The issue comes after running InstaCorr. The test (assuming say, you have run s05.ap.uber and have an FT.results output directory):

a. set Underlay to FT_anat_ns, and find some anatomically interesting landmark
b. switch between Talairach and Original Views - all is well, we are still ~at the landmark
c. open a new 'afni' session or even a "New" controllor B
d. in B: set Underlay again to FT_anat_ns, and switch to Talairach View (all is well)
e. B: SetupICorr, using errts+tlrc, for example, and actually make a correlation image
f. B: switch to Original View ====> bad coordinates

It is strange that this seems to happen in the context of InstaCorr.

  • rick

I see. I do get that same behavior on my system. It's interesting the A controller can still be switched to orig view while the B controller is in tlrc view and shows the approximately correct coordinate.

Even without doing InstaCorr I run into this issue.

I am running afni_proc.py, using the TT_N7 as the template. I have MPRAGE_ns+tlrc and MPRAGE_ns+orig in my directory. When I open this dataset in the GUI, it does not maintain fixation on the same brain location when switching between original and talairach view. I'm using the MPRAGE_ns as both the underlay and the overlay to ensure that afni gui does not crash. This is without running InstaCorr, just trying to toggle between views.

In the past (ie 2014 afni versions), I was able to do this. I used it to run InstaCorr in +tlrc view, identify a coordinate with robust seed-based connectivity, record the tlrc coordinate of the "voxel of interest". I would then make the MPRAGE_ns the overlay (thus, closing the InstaCorr results), so that I could toggle between +tlrc and +orig views in order to record the +orig coordinate of that "voxel of interest" that corresponded to the +tlrc voxel that was identified in +tlrc view via InstaCorr.

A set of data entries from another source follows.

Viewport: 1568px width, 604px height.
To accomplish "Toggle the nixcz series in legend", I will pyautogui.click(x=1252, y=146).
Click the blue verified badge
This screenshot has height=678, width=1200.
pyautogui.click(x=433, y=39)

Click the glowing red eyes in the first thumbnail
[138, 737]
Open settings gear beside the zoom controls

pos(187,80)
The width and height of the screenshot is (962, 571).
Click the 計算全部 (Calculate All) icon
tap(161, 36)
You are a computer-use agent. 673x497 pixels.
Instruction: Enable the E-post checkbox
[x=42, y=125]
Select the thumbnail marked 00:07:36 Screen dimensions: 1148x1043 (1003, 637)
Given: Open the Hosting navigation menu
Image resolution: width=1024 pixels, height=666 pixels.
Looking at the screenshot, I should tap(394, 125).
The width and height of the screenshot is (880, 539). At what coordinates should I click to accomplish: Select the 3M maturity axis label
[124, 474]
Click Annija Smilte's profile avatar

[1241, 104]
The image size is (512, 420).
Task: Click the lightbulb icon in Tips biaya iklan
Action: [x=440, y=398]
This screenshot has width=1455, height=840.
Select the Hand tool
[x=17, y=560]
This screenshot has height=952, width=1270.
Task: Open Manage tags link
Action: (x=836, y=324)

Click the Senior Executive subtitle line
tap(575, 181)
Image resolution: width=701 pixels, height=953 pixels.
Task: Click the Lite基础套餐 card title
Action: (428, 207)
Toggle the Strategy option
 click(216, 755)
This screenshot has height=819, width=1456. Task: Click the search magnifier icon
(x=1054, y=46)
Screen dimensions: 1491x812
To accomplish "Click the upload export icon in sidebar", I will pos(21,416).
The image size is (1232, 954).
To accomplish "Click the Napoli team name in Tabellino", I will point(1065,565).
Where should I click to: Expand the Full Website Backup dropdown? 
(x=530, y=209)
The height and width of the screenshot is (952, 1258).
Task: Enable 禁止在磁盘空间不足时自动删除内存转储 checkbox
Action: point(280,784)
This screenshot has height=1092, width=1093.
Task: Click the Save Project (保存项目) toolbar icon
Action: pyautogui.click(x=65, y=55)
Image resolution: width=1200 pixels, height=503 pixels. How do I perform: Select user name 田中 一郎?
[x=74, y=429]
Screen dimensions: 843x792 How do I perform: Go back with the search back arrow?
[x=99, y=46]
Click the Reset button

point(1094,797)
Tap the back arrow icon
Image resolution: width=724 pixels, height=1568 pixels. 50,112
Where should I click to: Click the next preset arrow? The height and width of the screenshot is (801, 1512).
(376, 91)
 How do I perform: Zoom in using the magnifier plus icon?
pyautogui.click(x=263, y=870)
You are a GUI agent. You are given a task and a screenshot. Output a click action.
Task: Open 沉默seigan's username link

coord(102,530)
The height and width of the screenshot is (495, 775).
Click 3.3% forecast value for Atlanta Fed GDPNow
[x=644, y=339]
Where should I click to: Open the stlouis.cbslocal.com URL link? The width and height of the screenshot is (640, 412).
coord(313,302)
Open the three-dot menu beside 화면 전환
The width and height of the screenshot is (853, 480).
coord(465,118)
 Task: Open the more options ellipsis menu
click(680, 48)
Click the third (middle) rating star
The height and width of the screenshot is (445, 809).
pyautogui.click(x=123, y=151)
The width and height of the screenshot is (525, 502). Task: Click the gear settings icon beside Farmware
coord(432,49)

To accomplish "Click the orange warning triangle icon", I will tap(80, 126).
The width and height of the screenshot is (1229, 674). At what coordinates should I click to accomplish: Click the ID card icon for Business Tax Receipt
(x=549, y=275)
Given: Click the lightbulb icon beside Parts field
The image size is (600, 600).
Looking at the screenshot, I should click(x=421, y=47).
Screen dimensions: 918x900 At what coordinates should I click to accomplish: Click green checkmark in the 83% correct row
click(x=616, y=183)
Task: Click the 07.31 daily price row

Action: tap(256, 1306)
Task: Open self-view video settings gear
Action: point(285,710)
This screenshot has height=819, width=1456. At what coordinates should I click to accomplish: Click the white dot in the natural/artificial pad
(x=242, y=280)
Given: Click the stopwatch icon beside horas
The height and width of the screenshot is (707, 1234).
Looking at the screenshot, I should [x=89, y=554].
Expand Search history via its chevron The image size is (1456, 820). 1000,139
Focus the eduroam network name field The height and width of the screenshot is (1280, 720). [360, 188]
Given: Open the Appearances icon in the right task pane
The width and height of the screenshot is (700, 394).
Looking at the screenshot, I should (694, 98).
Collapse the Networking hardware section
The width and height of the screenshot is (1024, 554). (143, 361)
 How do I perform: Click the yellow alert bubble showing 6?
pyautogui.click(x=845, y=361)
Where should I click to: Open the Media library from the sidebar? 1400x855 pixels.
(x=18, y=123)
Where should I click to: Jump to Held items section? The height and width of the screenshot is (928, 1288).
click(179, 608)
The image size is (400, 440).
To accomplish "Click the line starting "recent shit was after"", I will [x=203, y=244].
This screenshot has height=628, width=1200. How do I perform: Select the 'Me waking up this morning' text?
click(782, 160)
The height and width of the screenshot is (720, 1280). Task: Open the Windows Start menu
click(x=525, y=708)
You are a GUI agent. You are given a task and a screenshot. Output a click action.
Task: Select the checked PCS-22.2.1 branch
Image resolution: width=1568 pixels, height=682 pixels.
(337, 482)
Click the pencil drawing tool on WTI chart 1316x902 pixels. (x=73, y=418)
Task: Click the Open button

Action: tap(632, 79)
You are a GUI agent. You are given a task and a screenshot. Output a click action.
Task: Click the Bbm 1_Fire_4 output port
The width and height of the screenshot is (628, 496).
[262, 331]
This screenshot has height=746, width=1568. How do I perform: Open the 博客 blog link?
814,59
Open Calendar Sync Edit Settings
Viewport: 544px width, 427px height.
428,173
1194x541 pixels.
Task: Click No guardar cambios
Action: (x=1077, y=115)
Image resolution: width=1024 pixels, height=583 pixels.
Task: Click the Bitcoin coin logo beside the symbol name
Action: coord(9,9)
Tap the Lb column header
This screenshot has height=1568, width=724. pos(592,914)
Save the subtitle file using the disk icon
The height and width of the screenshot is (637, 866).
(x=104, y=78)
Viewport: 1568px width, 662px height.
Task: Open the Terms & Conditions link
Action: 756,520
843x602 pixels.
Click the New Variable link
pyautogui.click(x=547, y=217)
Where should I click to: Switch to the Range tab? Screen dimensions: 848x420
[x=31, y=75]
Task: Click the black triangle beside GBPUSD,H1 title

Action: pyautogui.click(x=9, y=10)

I suppose if this feature is lost, then I could save a 2mm sphere mask at the tlrc "voxel of interest" and then transform that sphere mask into +orig space, and then obtain it's coordinates.

Hi again,

Following up with this. I tried creating a 2mm sphere at the voxel of interest in tlrc space:

echo "-44 -65 26" | 3dUndump -orient LPI -srad 2 -master MPRAGE_ns+tlrc -prefix coord_tlrc+tlrc -xyz -

and then transformed it to orig space:

3dresample -master MPRAGE_ns+orig -input coord_tlrc+tlrc -prefix coord_orig+orig

I confirmed that the tlrc space (MPRAGE_ns+tlrc underlay with the coord_tlrc+tlrc) shows the sphere in the correct brain area, but in orig space (MPRAGE_ns+orig underlay with coord_orig+orig) shows the sphere a few mm away from the actual place. The discrepancy is similar to the coordinate discrepancy when toggling between orig and tlrc view, without any overlay.

It seems something is funky in the transforming from tlrc back to orig space. Any idea what may be going on?

In this preprocessed data, I ran 3dWarp -deoblique on the MPRAGE (immediatley after running dcm2niix_afni) and 3dWarp -deoblique on the functional run (after 3dTshift). I am now running preprocessing without these two 3dWarp commands to see if this helps resolve the issue. I'd appreciate any other advice!

Thanks!

3dresample is not the right command for this transformation. That's used for interpolating from one grid to another without a spatial transformation. For affinely transformed data, you can use 3dAllineate (or adwarp,3dWarp) to apply a transformation matrix or Vecwarp to transform coordinates. For data that has been nonlinearly transformed, use 3dNwarpApply for the data or 3dNwarpXYZ for coordinates. You can transform just the coordinates and create a new sphere at the new coordinates in native space.